I have realized I don’t have to hate Charmin toilet paper just because she did. I can put rosemary in anything I like because I don’t hate it. It’s OK to hang on to her ashes until I decide where they should go, and it’s OK to keep them forever if I want. Shopping at Costco really isn’t practical when there’s just me because I don’t need to have two, three or fifteen of everything anymore. Her bedroom makes a very good library. Not every room in the house needs to be decorated in blue and tan. Going to the theater or symphony feels wrong without her there. I can play whatever music I like – and however loud - when I clean the kitchen or cook.
Except I don’t cook very much anymore because my greatest pleasure was pleasing her. Knowing how much she loved being pampered with my growing abilities in the kitchen, my expanding palette and willingness to experiment, made it fun. How much I loved hearing her call from the living room “Are you going to feed your mother? I’m going to pass out from starvation!” then she’d come in and try to steal a nibble or taste of something.

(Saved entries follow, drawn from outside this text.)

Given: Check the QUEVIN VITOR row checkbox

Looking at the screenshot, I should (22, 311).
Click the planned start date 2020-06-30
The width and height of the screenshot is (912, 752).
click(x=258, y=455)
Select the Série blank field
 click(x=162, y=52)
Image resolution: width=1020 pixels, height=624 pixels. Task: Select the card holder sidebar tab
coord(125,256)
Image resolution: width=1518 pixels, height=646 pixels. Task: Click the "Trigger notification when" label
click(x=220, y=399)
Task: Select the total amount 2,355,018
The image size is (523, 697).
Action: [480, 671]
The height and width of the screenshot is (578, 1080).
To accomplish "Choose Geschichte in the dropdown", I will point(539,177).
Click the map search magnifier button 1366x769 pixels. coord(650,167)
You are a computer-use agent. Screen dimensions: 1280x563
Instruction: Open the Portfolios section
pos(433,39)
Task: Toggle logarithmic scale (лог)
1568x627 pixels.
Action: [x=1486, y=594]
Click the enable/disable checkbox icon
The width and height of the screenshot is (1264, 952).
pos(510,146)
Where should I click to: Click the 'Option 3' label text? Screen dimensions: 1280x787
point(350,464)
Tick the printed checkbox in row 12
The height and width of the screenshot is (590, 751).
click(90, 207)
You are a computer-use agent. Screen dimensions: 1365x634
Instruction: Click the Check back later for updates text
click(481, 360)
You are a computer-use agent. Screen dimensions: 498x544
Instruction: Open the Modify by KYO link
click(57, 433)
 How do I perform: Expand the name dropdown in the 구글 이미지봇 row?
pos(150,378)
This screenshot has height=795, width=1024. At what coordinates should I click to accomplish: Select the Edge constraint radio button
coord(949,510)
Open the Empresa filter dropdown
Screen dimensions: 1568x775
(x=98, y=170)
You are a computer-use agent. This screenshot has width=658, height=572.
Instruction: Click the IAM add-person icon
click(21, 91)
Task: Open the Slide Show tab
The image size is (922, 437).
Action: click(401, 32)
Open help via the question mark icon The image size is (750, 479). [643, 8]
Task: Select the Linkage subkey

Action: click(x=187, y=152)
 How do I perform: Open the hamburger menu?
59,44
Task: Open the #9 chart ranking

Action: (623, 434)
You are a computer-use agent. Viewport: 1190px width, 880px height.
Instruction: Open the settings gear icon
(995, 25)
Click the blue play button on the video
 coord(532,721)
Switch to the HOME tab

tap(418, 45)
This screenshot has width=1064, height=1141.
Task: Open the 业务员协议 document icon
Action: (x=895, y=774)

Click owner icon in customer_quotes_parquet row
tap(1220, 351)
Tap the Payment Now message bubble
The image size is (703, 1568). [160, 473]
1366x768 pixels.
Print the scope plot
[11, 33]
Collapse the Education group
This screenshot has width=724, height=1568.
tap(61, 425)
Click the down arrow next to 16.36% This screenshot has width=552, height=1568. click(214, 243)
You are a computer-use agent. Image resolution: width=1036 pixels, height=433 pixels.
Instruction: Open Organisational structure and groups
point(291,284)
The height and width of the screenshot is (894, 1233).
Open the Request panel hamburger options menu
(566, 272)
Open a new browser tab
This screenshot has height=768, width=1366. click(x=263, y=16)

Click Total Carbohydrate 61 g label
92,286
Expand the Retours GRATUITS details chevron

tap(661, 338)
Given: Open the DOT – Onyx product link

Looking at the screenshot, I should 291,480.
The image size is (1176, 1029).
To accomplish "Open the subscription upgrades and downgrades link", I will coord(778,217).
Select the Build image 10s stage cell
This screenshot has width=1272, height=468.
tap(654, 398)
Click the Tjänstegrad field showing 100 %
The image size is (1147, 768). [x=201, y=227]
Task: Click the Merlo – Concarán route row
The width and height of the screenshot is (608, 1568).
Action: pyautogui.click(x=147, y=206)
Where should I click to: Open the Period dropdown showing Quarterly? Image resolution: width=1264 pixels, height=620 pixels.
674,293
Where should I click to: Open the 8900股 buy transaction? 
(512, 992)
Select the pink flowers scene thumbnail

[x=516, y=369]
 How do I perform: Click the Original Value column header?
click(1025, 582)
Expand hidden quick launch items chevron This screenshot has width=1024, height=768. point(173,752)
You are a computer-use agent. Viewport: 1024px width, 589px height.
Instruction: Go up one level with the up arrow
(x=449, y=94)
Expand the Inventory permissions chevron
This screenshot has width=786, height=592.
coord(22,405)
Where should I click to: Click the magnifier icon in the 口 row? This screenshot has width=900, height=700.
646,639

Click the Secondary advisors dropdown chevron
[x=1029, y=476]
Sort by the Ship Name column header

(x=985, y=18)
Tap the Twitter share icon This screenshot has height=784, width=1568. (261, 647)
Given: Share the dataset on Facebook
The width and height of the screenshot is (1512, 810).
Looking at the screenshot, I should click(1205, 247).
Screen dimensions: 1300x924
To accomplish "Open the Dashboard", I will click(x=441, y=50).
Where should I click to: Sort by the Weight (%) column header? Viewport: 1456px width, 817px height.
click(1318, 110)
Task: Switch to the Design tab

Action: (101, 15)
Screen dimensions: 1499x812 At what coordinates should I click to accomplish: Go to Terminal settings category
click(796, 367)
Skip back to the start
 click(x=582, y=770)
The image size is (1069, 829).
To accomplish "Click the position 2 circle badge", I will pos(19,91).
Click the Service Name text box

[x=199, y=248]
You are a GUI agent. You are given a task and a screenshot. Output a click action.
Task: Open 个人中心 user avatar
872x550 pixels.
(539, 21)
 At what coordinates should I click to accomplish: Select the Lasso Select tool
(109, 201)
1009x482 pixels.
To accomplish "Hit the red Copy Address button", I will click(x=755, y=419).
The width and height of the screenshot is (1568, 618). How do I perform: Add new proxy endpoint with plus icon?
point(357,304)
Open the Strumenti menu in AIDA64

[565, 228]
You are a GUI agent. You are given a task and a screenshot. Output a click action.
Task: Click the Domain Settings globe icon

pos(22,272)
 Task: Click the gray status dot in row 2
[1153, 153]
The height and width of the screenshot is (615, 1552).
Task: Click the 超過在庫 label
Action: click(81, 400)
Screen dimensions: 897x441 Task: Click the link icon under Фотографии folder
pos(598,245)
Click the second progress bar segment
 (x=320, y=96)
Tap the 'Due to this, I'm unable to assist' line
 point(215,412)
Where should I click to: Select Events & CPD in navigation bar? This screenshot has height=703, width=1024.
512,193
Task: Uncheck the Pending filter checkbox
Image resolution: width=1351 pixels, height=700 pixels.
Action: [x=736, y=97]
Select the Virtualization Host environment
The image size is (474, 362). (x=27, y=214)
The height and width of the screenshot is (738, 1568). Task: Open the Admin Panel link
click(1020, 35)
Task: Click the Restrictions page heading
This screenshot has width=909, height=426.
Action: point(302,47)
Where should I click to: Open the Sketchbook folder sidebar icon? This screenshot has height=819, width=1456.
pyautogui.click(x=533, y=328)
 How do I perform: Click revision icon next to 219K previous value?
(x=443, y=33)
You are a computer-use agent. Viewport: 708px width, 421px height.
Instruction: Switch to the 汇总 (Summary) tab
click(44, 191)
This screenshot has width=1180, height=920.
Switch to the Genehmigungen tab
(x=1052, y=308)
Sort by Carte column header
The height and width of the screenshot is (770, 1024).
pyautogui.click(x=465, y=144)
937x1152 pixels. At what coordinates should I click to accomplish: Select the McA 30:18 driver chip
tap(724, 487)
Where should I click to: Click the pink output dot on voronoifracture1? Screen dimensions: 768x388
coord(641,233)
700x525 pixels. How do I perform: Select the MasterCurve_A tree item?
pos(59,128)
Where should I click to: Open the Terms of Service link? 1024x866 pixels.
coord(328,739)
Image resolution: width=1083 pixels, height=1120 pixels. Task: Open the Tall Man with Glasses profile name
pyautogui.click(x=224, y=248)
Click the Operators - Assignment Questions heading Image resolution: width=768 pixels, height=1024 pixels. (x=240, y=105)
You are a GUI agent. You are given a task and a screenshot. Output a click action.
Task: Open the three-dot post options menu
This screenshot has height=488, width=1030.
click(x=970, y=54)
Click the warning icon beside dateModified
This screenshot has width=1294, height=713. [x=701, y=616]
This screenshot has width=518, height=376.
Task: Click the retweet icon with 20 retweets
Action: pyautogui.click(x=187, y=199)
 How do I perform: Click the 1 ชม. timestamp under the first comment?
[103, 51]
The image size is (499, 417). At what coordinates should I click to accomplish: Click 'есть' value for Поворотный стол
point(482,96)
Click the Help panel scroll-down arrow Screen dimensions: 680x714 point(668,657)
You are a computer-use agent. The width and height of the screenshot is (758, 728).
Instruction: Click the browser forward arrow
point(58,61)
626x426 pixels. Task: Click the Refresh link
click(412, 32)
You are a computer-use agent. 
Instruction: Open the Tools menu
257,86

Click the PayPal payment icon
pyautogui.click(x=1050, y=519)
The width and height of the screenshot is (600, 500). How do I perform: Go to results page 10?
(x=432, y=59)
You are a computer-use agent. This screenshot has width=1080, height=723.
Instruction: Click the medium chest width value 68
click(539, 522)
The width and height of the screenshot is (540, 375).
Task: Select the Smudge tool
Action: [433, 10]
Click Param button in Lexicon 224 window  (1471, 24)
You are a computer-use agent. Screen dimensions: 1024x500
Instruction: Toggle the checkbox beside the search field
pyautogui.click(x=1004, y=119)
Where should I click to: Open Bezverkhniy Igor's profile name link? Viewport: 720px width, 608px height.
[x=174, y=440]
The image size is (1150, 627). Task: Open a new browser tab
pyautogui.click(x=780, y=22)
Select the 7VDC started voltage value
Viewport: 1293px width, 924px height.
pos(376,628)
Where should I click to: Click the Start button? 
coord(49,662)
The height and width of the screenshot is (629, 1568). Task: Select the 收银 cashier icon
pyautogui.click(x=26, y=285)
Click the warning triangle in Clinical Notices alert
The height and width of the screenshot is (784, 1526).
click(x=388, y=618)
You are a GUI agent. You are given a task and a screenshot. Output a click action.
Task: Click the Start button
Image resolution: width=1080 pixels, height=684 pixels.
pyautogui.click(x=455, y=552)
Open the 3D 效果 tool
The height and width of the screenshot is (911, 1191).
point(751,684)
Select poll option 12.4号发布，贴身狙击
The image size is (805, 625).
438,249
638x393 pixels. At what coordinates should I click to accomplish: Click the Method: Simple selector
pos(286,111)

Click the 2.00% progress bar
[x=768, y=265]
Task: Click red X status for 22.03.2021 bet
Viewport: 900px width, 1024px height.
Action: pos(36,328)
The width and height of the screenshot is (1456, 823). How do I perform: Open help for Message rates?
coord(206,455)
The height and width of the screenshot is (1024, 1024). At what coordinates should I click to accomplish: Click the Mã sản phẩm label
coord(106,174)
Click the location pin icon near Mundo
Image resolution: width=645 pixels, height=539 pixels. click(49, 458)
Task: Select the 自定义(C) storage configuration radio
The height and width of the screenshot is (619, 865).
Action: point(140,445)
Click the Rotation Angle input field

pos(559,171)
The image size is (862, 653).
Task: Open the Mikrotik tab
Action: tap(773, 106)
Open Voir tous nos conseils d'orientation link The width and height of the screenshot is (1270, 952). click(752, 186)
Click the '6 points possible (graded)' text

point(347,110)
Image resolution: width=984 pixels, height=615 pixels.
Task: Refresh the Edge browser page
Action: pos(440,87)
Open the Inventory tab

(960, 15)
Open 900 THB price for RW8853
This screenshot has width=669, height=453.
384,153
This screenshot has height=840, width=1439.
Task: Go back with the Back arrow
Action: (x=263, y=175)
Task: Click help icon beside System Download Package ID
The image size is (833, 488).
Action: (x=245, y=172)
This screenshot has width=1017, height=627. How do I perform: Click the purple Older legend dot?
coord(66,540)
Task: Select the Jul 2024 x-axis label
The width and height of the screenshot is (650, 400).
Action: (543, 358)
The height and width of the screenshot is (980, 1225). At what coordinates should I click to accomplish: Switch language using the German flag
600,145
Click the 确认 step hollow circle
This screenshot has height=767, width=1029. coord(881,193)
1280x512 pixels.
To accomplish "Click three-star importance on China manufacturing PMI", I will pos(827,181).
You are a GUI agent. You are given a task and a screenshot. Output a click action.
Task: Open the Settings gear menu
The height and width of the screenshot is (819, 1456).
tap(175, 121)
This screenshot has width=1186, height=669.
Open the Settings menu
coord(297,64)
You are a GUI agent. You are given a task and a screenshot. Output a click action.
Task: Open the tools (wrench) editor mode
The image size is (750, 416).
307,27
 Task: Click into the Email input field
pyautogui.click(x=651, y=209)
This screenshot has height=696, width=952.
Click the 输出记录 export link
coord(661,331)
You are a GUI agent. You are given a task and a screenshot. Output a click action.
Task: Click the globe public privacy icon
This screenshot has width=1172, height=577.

I found my baby book cleaning out a closet, and what little mom did fill out included “Baby’s Favorite First Food.” Mom wrote “This isn’t true for Arlene at all, because she doesn’t like anything.” How did mom put up with me all those years? A woman who loved good food and multiple cuisines saddled with a kid who wouldn’t touch 70% of what she saw. But those last years I was finally learning. I even ate asparagus – word to the wise: ditch the tips because they taste like broccoli. I had progressed to where I could not only walk near seafood without plugging my nose, but I would actually touch it. Without industrial gloves, even. Cook it in the house. For mom. After 30 years she was finally able to enjoy halibut, baked in a foil packet with butter, dill and lemon. No complaints from me, even real enthusiasm because she loved it so much. Herbed salmon on the grill, swordfish quickly seared and finished in the oven, pan-fried trout with butter and almonds. She had a little trouble with the skin I didn’t know I was supposed to remove…. But didn’t complain. We were sharing, a communal expression of love – mom, I love you so much that I will take this disgusting fish and make it taste good to you, overcoming my deep-rooted revulsion to season and cook it as perfectly as I can, ignoring the smell. Another word to the wise: you buy fish that doesn’t smell fishy, but you know it’s done when it starts smelling like fish. Go figure. And mom knew I was telling her I loved her.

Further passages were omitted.